Well, there's good news for marketers in the printing industry. And, predictably, the good news is also the bad news.

After two decades of struggle during the '70s and '80s, marketing won widespread acceptance in the printing industry. Few printing executives doubt the important role of marketing communications in helping increase sales. Everyone seems in agreement.

It is increasingly more difficult for reps without marketing support to keep customers informed about their companies' new and ever more complex capabilities. Moreover, print buyers are no longer the only people in customers' organizations with whom printing companies must communicate.

And it helps, everyone now agrees, if the printing company is a familiar name, branded even before reps initiate contact with a prospect organization. As a result of all this, printing companies routinely have a marketing line in their annual budgets.

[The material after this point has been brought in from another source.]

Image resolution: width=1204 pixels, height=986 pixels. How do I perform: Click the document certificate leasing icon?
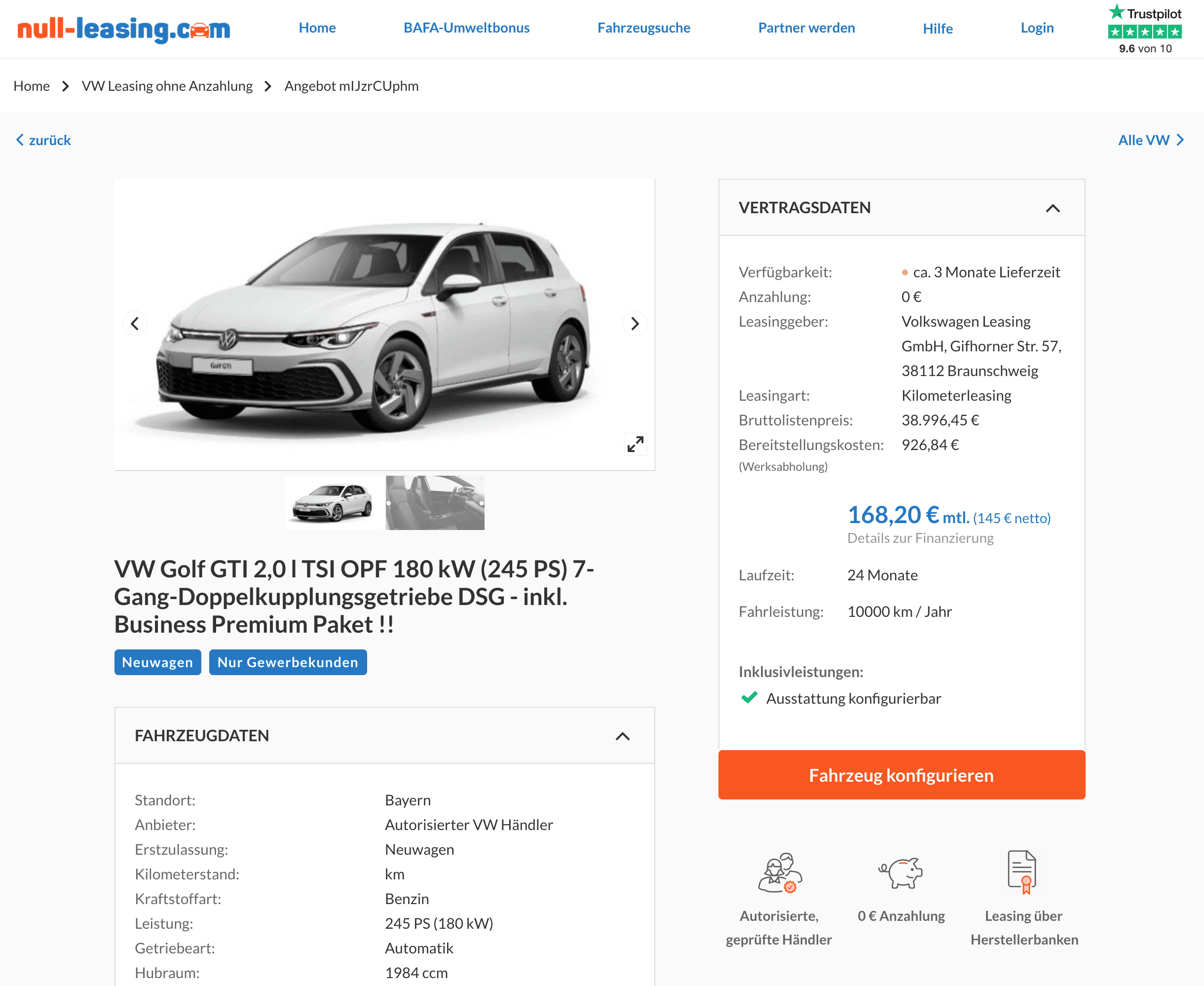pyautogui.click(x=1022, y=872)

Marketing is now firmly entrenched as a synonym for what in more innocent times used to be called self-promotion: capability brochures, publicity, direct mail, Web sites. Occasionally, it extends to advertising and a multitude of sins hidden in the term "customer communications." That's the good news.

At long last, marketers have gained respectability for their craft, or at least for parts of it, not only customer communications but also the tools of sales and marketing automation (so-called). Cause for celebration, wouldn't you say? Well, yes…and no.

The bad news and the joke lie hidden in an innocuous phrase in the preceding paragraph: "at least for parts of it." Some important pieces are missing, and without them, the creature printing executives call marketing is blind and deaf, if not stillborn. Cruel metaphors, but applicable.

If I'm right, fellow marketers, it's not yet time to congratulate ourselves. It's not the top of the ninth inning, nor are we 10 runs ahead. If we measure our efforts by the standards of other industries, what we call marketing lags considerably. And, it should be mentioned, those other industries include companies providing alternatives to print.

Our customers need print and will continue to need it. That's another piece of good news. But how much do we know—industry by industry, customer by customer—about the nature of their needs? Particularly in fast-changing industries. (I can't think of any industries that are not being revolutionized by digital technology.)